Nord? Popolo? Questione settentrionale? Ma la Lega, quando le andava bene, rastrellava il 30 % dei voti validi in Lombardia e in Veneto, molto meno nel resto della cosiddetta Padania: mai rappresentato più del 10-15 % degli elettori nordisti. Il che non cancella il suo ruolo storico nella caduta della Prima Repubblica e nel sostegno a Mani Pulite, quando tutti i vecchi partiti avrebbero volentieri spedito Di Pietro in Aspromonte o in Barbagia. Ma son passati vent’anni. L’ultima volta che Bossi fece qualcosa di utile fu nel ‘94, quando rovesciò B., giocandosi tutto mentre il Cainano si comprava i leghisti a uno a uno (ci volle tutto l’impegno di D’Alema per resuscitarlo con la Bicamerale). Ma son passati 18 anni. Poi la Lega divenne un tragicomico caravanserraglio di pagliacci, parassiti, cialtroni, molti razzisti, qualche ladro, parecchi servi. L’ampolla, il matrimonio celtico, il druido, Odino, il tricolore nel cesso, i terun, i negher, foera di ball, il dito medio, il gesto dell’ombrello, le pernacchie, il ce l’ho duro, i kalashnikov, le camicie i fazzoletti le cravatte verdi, il parlamento padano, la moneta padana, la banca padana, il villaggio vacanze in Croazia, l’amico Fiorani, le zolle di Pontida, l’uscita dall’euro.
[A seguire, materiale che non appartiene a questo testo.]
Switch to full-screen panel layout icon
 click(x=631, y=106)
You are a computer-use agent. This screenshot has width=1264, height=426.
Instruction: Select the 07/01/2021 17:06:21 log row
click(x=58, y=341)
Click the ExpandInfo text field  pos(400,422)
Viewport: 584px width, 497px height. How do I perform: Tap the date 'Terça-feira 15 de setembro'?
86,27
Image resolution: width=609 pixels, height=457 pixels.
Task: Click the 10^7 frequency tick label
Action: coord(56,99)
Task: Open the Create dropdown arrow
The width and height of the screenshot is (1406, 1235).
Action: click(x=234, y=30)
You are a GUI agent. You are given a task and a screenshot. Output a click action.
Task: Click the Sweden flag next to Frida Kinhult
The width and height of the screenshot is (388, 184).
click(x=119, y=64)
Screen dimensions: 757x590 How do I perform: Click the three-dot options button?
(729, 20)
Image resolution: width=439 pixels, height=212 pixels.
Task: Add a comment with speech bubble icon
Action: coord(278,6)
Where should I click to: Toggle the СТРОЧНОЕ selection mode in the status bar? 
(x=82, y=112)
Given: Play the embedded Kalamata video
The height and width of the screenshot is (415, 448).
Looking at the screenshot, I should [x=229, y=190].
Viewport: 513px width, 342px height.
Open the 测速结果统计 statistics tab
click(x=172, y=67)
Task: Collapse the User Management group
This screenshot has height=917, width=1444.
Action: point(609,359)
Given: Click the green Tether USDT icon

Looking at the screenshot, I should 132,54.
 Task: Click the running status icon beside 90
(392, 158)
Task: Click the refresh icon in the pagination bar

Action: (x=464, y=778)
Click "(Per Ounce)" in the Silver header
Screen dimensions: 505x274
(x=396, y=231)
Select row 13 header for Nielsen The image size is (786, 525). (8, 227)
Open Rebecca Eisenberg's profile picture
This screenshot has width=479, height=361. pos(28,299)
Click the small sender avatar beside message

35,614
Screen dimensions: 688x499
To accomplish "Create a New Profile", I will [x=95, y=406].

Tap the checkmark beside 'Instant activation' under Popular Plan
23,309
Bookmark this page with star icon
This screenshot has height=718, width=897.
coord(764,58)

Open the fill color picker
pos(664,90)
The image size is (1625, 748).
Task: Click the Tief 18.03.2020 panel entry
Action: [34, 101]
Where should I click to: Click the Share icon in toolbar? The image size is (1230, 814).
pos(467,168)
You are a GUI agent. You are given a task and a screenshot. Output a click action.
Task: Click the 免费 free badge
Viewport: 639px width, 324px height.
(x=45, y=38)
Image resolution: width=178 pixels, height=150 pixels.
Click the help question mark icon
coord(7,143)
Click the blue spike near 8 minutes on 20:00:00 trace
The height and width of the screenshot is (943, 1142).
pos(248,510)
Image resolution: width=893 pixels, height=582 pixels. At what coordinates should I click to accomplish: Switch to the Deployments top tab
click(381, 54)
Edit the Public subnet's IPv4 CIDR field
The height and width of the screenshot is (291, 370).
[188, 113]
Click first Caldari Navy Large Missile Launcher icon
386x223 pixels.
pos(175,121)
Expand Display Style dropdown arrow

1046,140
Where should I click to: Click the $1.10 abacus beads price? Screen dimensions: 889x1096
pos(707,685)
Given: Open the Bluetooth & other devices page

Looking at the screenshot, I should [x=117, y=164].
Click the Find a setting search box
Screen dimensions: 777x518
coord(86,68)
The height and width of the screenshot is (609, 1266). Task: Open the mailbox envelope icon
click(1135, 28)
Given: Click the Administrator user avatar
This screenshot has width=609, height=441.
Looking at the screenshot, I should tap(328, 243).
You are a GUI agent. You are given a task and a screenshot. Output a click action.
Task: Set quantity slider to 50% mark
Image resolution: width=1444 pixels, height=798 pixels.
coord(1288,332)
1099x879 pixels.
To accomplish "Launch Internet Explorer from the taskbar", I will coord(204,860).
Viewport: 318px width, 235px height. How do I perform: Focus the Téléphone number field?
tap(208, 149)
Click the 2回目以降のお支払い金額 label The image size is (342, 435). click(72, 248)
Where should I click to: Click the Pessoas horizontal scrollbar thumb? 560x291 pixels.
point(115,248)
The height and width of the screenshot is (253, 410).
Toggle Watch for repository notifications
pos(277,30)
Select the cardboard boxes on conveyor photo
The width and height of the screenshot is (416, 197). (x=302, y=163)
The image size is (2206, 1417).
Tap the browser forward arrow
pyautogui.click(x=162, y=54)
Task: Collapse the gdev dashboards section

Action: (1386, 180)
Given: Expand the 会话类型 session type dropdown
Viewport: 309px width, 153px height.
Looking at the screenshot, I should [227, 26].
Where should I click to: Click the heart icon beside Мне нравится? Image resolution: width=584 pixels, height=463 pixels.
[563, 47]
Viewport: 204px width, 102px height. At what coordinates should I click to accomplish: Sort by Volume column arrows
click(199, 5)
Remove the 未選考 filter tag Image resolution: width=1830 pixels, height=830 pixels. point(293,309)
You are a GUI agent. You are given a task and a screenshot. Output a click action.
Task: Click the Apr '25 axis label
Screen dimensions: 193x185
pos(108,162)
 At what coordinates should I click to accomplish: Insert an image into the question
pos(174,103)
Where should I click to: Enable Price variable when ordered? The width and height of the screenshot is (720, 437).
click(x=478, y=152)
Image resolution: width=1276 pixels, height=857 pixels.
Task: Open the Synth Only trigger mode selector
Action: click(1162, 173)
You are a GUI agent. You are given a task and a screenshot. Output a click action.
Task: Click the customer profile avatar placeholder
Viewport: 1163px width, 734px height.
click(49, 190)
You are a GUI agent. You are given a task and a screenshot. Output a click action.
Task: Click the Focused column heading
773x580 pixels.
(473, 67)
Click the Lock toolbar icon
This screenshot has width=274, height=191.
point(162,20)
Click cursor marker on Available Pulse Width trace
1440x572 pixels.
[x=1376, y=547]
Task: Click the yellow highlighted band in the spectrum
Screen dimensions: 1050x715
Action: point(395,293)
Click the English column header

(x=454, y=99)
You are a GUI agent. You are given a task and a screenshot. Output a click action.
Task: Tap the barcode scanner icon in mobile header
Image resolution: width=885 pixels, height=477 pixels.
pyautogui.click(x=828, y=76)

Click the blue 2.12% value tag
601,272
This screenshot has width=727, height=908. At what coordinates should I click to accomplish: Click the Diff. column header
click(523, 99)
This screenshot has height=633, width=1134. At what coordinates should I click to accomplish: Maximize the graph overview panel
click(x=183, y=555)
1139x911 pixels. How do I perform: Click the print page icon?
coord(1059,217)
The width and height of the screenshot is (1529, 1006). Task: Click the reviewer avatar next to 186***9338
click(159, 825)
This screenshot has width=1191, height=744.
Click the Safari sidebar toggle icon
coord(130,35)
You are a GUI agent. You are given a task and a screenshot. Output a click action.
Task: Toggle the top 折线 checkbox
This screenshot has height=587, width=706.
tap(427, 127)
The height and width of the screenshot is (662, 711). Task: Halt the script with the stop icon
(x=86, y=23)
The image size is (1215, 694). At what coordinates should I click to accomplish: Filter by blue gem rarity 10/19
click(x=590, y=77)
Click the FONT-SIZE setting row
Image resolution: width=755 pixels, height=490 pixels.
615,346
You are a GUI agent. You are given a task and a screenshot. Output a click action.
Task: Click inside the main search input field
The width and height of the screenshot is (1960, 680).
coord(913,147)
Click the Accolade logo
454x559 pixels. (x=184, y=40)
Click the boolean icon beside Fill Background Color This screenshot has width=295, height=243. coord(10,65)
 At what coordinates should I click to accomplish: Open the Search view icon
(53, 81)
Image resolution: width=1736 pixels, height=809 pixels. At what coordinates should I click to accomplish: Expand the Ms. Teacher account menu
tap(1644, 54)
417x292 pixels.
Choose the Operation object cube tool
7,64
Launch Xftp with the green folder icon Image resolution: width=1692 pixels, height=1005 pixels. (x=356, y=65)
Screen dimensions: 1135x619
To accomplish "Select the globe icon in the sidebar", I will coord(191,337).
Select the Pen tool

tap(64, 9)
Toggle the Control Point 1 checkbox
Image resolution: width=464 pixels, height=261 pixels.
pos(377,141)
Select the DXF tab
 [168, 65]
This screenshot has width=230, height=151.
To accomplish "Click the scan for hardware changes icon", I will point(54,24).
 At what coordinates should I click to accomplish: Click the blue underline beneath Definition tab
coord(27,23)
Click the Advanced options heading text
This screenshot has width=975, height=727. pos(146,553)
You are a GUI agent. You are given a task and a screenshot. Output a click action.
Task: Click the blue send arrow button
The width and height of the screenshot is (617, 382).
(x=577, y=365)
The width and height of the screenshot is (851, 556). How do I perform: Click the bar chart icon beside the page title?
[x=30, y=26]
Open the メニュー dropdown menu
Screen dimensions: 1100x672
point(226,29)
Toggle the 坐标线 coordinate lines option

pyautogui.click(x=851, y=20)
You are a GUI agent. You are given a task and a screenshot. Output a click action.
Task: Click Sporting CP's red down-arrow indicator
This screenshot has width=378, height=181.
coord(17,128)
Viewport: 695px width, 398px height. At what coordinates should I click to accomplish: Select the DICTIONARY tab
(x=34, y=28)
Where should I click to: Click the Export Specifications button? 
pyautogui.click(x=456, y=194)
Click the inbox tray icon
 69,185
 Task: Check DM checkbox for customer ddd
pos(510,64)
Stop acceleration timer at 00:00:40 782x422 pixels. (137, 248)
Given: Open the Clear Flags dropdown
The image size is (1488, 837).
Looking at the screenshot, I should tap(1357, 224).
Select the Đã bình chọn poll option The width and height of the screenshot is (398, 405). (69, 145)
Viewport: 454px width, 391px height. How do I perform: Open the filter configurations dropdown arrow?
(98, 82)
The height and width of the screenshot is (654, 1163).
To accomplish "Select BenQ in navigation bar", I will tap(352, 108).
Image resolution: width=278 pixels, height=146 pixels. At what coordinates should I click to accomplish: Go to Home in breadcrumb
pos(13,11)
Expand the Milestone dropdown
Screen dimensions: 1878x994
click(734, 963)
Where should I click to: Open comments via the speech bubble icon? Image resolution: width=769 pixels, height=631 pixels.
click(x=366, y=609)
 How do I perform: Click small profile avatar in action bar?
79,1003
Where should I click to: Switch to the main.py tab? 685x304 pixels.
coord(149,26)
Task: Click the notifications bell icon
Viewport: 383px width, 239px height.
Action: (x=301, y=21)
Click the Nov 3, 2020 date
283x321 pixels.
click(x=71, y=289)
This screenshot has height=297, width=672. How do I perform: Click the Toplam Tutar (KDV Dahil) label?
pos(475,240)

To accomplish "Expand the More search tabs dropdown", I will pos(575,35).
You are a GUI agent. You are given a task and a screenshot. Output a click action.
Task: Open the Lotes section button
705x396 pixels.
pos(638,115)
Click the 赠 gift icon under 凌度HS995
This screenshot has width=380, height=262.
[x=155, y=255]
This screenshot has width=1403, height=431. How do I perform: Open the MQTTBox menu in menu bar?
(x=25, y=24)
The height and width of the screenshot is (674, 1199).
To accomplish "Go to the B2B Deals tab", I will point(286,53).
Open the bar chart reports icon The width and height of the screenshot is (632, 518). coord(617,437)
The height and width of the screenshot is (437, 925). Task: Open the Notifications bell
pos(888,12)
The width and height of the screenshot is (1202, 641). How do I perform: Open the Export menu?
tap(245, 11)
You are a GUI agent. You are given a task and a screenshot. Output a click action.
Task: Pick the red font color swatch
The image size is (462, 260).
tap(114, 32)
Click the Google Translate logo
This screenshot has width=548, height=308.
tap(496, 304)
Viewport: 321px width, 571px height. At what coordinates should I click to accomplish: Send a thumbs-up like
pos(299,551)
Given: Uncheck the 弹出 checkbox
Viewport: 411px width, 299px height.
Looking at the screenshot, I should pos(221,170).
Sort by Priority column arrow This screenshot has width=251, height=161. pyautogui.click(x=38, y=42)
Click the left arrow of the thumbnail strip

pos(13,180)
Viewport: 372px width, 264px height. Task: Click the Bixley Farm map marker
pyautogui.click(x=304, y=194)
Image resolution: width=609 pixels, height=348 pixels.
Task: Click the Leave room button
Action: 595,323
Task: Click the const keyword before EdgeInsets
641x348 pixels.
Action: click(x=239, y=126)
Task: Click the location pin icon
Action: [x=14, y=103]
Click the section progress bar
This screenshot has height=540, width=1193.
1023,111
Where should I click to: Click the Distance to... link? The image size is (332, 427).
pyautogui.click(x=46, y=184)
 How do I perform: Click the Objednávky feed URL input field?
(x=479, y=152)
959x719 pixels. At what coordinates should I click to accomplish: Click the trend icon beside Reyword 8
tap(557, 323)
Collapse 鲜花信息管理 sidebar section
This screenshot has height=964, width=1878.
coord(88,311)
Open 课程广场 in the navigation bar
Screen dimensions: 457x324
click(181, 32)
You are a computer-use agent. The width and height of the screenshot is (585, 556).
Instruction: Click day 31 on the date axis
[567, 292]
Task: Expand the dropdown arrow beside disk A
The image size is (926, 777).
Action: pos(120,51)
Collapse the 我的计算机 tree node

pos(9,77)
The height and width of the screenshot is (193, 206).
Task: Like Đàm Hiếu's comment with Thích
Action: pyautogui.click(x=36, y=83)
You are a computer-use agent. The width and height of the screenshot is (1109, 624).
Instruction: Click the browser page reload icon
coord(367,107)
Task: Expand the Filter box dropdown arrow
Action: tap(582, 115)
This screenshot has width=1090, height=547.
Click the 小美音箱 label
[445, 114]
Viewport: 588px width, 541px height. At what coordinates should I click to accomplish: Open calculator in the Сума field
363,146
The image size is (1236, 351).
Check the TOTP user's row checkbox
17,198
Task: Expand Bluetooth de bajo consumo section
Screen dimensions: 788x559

Si sono inventati tre trovate da avanspettacolo di strapaese – la secessiùn, il federalismooo, la devolusssion – e ci han campato per due decenni alle spalle del cosiddetto “popolo”. Ma, sotto sotto, di quell’armamentario carnevalesco, ridevano anche i leader, ben felici di trovare qualche milione di persone disposto a bersi tutto come l’acqua del dio Po e a rimandarli a Roma ladrona, a occupar poltrone come tutti gli altri. In un raro momento di lucidità, Calderoli, divenuto ministro, confessò al Corriere: “Su di me non avrei scommesso un soldo”. Ora è nientemeno che triumviro, ma la sua fidanzata Gianna Gancia, che lo conosce bene, fa sapere che “Roberto non va bene, ha il faccione e veste male, va da un sarto quasi cieco”. Senza contare che un giorno, colto da raptus, incenerì col lanciafiamme “375 mila leggi inutili”, fra cui i decreti di annessione del Veneto e del ducato di Mantova al Regno d’Italia. Ora sui giornali è tutto un rincorrersi di versioni assolutorie per il grande capo: han fatto tutto il cerchio magico, la famiglia famelica, la moglie fattucchiera, i figli spendaccioni, la badante Rosi, il tesoriere ladro, all’insaputa del povero infermo.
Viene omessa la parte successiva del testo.